On another hand, that's where the creepy bit comes in. He's fixated on the protagonist to levels where it affects his social life, and it looks like the hero is all he can think about. Maybe I'm reading too far into it, but it almost seems sad that Ian is dwelling on this person so much to the point where everything he does is just an effort to improve himself in order to impress the protagonist.

That's why I really like the ending. After all of those disappointments, he's not angry. He's not even driven remotely crazy when the protagonist defeats him after nearly getting knocked out. Everything becomes clear to him, and he's finally able to move on. So it ends up being satisfying to watch, just on the virtue that we're watching him grow, not descend into complete madness like an overdramatic cliché. That and that, honestly, is a far more hopeful note to end on, and it makes me feel good to have cheered for him throughout the fic.
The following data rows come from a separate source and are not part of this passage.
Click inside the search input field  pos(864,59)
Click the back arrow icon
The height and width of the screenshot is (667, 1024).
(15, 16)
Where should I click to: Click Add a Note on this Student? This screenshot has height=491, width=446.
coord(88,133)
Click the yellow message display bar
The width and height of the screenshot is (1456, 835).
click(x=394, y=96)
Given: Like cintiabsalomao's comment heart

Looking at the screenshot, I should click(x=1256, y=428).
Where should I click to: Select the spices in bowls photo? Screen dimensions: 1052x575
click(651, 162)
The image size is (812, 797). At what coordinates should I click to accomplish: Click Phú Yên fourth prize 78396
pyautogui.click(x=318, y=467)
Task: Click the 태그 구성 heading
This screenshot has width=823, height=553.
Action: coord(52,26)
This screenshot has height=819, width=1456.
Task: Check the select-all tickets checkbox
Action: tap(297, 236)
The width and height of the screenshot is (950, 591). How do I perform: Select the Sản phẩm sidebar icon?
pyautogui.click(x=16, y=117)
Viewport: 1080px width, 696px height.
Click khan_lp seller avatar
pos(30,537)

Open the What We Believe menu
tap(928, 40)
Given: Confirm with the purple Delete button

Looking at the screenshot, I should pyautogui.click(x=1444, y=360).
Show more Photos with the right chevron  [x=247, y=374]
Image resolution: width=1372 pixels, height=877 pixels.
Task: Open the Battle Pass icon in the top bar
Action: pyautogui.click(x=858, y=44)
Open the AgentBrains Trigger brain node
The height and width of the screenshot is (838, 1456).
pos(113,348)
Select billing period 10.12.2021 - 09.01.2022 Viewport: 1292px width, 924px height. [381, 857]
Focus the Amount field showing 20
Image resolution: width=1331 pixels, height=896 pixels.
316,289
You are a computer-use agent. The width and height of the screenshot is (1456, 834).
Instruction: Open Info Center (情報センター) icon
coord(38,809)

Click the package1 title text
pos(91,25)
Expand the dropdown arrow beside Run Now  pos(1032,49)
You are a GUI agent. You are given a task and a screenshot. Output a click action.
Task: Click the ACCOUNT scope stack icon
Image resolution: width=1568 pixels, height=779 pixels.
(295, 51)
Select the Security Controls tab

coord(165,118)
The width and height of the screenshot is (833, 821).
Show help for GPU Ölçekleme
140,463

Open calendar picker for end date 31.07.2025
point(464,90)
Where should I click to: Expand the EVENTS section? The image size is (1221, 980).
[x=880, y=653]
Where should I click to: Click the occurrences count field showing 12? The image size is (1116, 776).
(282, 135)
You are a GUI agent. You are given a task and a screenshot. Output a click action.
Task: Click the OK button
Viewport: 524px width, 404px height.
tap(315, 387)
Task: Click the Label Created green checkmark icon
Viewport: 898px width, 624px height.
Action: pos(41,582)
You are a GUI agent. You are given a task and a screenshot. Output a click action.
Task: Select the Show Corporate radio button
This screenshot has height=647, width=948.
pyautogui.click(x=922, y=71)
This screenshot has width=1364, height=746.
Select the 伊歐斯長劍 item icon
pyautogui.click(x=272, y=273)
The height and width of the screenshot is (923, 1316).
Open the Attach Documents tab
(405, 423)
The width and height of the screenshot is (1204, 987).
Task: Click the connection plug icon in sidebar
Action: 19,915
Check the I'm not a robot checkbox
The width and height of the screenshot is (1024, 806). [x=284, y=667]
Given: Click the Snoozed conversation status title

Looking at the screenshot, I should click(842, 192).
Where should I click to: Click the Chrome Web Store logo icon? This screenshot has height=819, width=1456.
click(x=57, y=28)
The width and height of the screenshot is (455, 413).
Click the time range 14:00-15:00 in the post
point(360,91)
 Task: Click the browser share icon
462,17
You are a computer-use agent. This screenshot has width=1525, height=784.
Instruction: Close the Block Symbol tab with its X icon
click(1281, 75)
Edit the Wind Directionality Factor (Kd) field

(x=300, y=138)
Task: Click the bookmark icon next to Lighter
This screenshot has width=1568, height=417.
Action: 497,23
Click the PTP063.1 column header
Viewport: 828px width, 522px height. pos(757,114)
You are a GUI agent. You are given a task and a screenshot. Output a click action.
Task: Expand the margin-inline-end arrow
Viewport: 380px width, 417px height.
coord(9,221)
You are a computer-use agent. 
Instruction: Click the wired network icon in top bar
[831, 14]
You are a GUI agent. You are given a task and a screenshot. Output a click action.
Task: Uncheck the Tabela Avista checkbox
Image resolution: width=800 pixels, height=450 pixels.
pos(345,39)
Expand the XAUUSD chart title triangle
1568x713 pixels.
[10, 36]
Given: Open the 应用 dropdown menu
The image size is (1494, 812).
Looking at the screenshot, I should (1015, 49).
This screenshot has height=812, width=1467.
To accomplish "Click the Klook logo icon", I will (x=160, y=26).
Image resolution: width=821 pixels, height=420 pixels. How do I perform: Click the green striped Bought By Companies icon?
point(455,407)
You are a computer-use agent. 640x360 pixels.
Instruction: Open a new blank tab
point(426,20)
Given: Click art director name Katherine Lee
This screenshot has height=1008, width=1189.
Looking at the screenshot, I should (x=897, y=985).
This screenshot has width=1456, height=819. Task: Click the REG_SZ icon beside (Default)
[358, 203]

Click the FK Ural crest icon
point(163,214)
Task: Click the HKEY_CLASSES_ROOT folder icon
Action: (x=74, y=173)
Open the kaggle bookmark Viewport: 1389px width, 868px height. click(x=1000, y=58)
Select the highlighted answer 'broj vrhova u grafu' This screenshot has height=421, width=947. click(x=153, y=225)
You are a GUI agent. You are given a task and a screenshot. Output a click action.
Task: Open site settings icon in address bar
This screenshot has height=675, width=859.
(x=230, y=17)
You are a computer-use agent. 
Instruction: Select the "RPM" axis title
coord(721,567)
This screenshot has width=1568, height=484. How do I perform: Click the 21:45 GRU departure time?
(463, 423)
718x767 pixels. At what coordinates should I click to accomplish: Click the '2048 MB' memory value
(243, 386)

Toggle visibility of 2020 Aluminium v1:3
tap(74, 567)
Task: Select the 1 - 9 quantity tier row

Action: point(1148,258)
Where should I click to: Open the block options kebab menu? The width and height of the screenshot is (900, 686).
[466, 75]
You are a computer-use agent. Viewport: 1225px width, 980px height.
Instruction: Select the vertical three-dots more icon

Speaking of satisfying, although I sort of anticipated the use of the Persim Berry (at one point or another) in this fic thanks to knowing all too well about Chekhov's gun, I can't really think of any better use for it than in that single battle. It really highlights how far Ian had come and how important Ian is to the protagonist, regardless of whether or not they're aware of it. That part might actually be my favorite part of the fic, just because it really says so much in general. I mean, sure, that moment is important to Ian in particular – to convince him that all of his training wasn't exactly in vain – but it also says that the protagonist is only human, that NPCs are all important to them in their own right, that NPCs are their own people with their own potential that we don't get to see because of the constraints of the game, and I could keep going but won't.

In short, this was a really enjoyable read. I'm always a sucker for fics that take NPCs or less popular characters and give them a moment in the spotlight of their own, but this really does it fantastically, with plenty of heartwarming notes and bits to think about.

Bay
4th July 2012, 6:41 PM
So, I finally had time to read this. Like everyone else, thought this is quite clever of you having this story base around one of the NPCs. It was quite enjoyable reading Ian's development throughout this story.

Like Jax, I felt slightly uneasy with Ian being so obsessed that his social life is taking the back burner, but at least in the end he sets a new goal to himself. I too really like how he almost defeated the trainer and the Persim Berry at the end, although it would be nice the battle is shown for that suspense effect. I can understand why it would be slightly hard to write the battle if you don't want to reveal the trainer's name and gender, although you can maybe have Ian narrative it like "After you yelled out the next command, your Rapidash let out a spinning stream of flames at Ginger" or something similar. Not a great example, but showing it can be done. XD

Overall, great work and it's nice to see some writing from you! Looking forward to whatever else you'll be posting/writing next!